Greece’s potato movement: Cut out the middleman
In a country where the ‘troika’ (European Union, International Monetary Fund and the European Central Bank) has imposed crippling, draconian austerity measures, the people are finding resourceful ways to survive.
Greece is in its fifth year of recession, with unemployment at 21%, medicines in critically short supply and nearly 10% of Athens’ residents using soup kitchens.
Last month I posted about some ways Greeks are bypassing conventional economics by bartering and using alternative currencies. But these were generally limited to small communities with no large, echoing effects throughout the country.
The potato movement has changed all that. Struck by sharp losses in income, higher taxes and increased prices for essentials, the people of Greece have come up with a way to buy staple foods – principally potatoes, but also rice, flour, onions and olives – directly from suppliers at only a third of what they would pay in the supermarkets.

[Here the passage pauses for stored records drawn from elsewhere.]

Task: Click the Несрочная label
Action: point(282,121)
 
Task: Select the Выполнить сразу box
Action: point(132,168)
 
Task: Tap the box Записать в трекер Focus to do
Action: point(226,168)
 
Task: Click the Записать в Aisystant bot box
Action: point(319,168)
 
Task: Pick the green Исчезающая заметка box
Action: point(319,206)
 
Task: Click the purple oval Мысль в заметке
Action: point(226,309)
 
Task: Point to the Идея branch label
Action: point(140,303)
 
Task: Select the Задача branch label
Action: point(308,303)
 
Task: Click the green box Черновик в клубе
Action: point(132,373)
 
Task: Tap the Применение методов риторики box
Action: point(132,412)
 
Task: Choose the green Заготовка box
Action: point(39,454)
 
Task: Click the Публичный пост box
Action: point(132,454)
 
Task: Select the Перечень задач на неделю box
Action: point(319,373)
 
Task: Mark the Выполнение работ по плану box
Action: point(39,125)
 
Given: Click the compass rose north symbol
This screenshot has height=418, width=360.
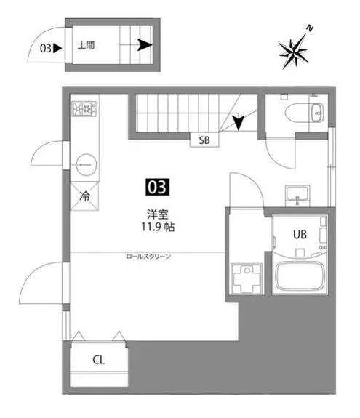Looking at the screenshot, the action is click(x=294, y=49).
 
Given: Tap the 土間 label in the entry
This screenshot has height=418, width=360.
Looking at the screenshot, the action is click(x=86, y=45).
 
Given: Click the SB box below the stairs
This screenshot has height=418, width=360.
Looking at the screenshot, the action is click(x=204, y=140).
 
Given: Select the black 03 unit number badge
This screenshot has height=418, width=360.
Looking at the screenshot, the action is click(x=157, y=187).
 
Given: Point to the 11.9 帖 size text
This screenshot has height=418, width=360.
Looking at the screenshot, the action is click(x=158, y=227).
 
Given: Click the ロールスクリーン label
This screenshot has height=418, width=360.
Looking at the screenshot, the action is click(x=148, y=257).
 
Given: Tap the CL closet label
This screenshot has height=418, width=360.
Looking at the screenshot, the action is click(x=99, y=360).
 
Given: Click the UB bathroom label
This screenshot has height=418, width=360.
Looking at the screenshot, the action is click(x=300, y=235).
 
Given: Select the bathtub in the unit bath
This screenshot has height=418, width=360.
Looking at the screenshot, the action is click(x=300, y=276).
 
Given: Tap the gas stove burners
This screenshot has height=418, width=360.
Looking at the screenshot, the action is click(x=84, y=109).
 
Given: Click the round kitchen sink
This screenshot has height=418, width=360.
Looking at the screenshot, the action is click(x=84, y=165).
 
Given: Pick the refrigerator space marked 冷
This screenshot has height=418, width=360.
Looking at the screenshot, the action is click(x=84, y=196).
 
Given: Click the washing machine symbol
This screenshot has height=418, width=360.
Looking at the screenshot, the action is click(x=247, y=278).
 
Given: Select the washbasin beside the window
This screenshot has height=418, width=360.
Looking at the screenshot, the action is click(x=297, y=195).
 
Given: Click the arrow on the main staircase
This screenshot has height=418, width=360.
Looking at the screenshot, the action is click(x=237, y=122).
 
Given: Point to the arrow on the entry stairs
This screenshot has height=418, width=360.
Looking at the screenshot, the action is click(x=145, y=45).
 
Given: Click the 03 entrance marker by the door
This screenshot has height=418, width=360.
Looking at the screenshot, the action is click(x=51, y=48).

With many Greeks now taking home 30% less than before the crisis, but prices of plenty of products still impossibly high, the movement is a clever and, for many, vital way to cut costs that is of practical help to both parties to the transaction. There is anecdotal evidence, too, that supermarket prices are starting to fall, certainly on direct sale days, in response to it.
Cooperatives and volunteer groups are also springing up around the country – and this has positive psychological effects as well as practical ones.
Though these are all reactions to undeniably tough times in Greece, they help show that sometimes quality of life has no direct correlation with things like economic growth or how much money is changing hands.